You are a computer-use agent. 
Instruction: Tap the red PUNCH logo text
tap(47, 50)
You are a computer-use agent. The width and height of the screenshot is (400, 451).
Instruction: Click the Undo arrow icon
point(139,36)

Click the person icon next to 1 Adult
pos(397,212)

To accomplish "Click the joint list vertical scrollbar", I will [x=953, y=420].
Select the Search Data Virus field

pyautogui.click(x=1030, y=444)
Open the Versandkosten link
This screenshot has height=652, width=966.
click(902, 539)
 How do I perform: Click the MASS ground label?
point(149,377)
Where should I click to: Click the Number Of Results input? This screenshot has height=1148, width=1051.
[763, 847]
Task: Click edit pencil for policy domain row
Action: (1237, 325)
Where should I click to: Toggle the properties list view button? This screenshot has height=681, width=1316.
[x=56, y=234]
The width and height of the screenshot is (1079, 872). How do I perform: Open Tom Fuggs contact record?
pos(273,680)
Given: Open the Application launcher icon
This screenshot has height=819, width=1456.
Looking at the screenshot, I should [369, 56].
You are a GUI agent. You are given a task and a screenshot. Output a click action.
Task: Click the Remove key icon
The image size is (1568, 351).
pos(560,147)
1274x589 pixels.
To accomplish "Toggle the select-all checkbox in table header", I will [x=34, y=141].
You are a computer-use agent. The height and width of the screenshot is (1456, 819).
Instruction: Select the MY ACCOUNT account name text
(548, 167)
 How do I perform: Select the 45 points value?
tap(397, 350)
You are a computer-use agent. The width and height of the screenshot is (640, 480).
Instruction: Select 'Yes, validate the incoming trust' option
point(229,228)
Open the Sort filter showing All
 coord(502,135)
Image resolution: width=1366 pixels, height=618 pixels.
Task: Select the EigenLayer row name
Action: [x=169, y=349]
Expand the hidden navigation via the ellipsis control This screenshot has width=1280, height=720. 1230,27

◆ ◆ ◆

Wherever a line of the material has the word "agent", add it to a tally; give only the final number.

[FINAL ANSWER] 5